In his work titled “The Philosophy of History,” Hegel introduced the concept of “the end of history.”
Hegel contends that historical progression should be seen as logically proceeding toward an ever-increasing degree of human autonomy. The recognition of the human superiority of autocrats in the process of conquering other people and turning them into slaves was gradually replaced by the mutual recognition of both groups dialectically as human beings with dignity. This occurred over the course of a lengthy process of historical evolution. The elimination of the adversarial dual-class structure in human society results in an expansion of individual liberties and an improvement in the cohesiveness of society. In Germany, history came to an end during Hegel’s lifetime when seen from a political perspective. Marx, who was influenced by Hegel but more concerned with output, had a distinct interpretation of how history will finish. In Marx’s view, communism would inevitably emerge as the dominant political and economic system of the world due to communism’s far greater rate of production compared to capitalism. The contemporary interpretation of the end of history may be traced back to Fukuyama. Fukuyama’s perspective of history as a political form coming to an end in the United States or the West at the beginning of the 1990s is expressed in the book that bears his name and is titled The End of History and the Last Man. The conclusion reached by Fukuyama is supported in part by Hegel’s theory of recognition and in part by the evidence provided by the fall of the political regimes that existed in the formerly communist nations located in Eastern Europe.
According to Hegel, the period of history known as history as a political or social form in Germany comes to an end at the stage of early capitalism with restricted suffrage. Further,
Fukuyama considers democracy to be the last stage of human history since it is the only political system that incorporates both contestation and inclusion. Marx, on the other hand, considers communism to be the conclusion of history. It should go without saying that neither the abolition of class warfare nor the mutual appreciation of one another’s contributions are sufficient to validate the idea. Second, each of the three of them draws their own conclusions as if the outcomes were predetermined. People in today’s world no longer believe that early capitalism with restricted suffrage as a political system during Hegel’s time was the last stage in the progression of history. Marx, being Marx, arrives to a different conclusion naturally. The inevitability of communism is the crux of the issue with Marx’s theory. The concept of communism is one of utopia. Most importantly, there is no guarantee that communism will replace capitalism as the dominant economic system in the course of history. It is not clear how successful communist societies would be when they transition from the system of private property found in capitalist societies to the system of public ownership of the means of production found in communist societies. It is also not clear why communist societies would be successful. The data that has been gathered up to this point does not give any support for the idea that centrally planned economies and public ownership of the means of production are preferable. Contestation and inclusiveness are two characteristics that, according to Fukuyama, must be present in the political form that will prevail after the end of history. According to Fukuyama, the political system that prevailed in the West and the United States at the turn of the 20th century marks the end of history. However, neither scientific inquiry nor philosophical speculation can provide a guarantee of such a result. Finally, each of the three authors arrives at their distinct conclusions based on just a portion of the data presented. Each is constrained by the facts and knowledge available during his historical period. The nature of future technologies and/or organizations, which will have large influence on information collecting and the decrease of the transaction costs of creating alternative political regimes, is not taken into serious account by any of them.

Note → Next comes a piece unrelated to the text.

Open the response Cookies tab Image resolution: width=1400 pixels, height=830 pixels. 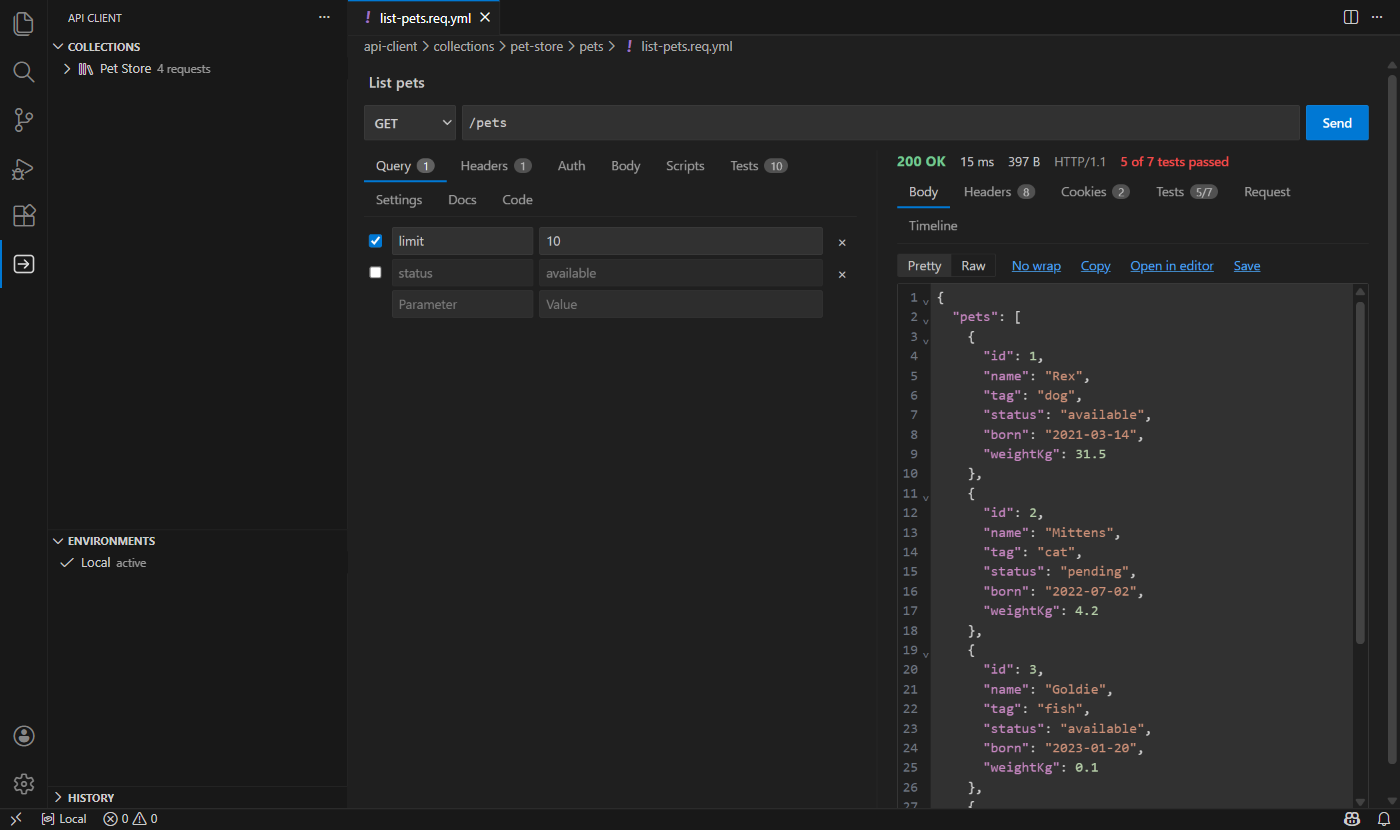1095,192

I have argued in other places that the factors that determine economic and human development in Japan, Singapore,
and China are open access in the economic sphere, institutional building related to the protection of property rights and contract enforcement, financial market, rule of law, and accumulation of human resources. I have also suggested that Britain and China grew similarly following the Glorious Revolution in Britain in 1688 and the Open-Door Policy in China from 1978, respectively, along the aforementioned route of growth. This path of development can be found here. The coordination of their respective elites is the primary distinction between Britain and China. In Britain, the coordination of the elite via Parliament played a crucial part in the process of moving toward free access in the economic sector and in the establishment of new institutions. This role was vital. On the other hand, elite coordination inside the Chinese Communist Party played an essential role in reconfiguring free access in the economic sector and in the creation of institutions. Even if my theory is true, there is no way to predict or guess on what the conclusion of history as a political form may be at this moment since there is no way to know what it might be. On the other hand, my framework is more likely to lead to the conclusion that there are multiple equilibriums in terms of political regimes in establishing open access in the economic sphere and in institutional building to support open access in the economic sphere. This is because it is more likely to lead to the conclusion that there are multiple equilibriums in terms of political regimes in establishing open access in the economic sphere.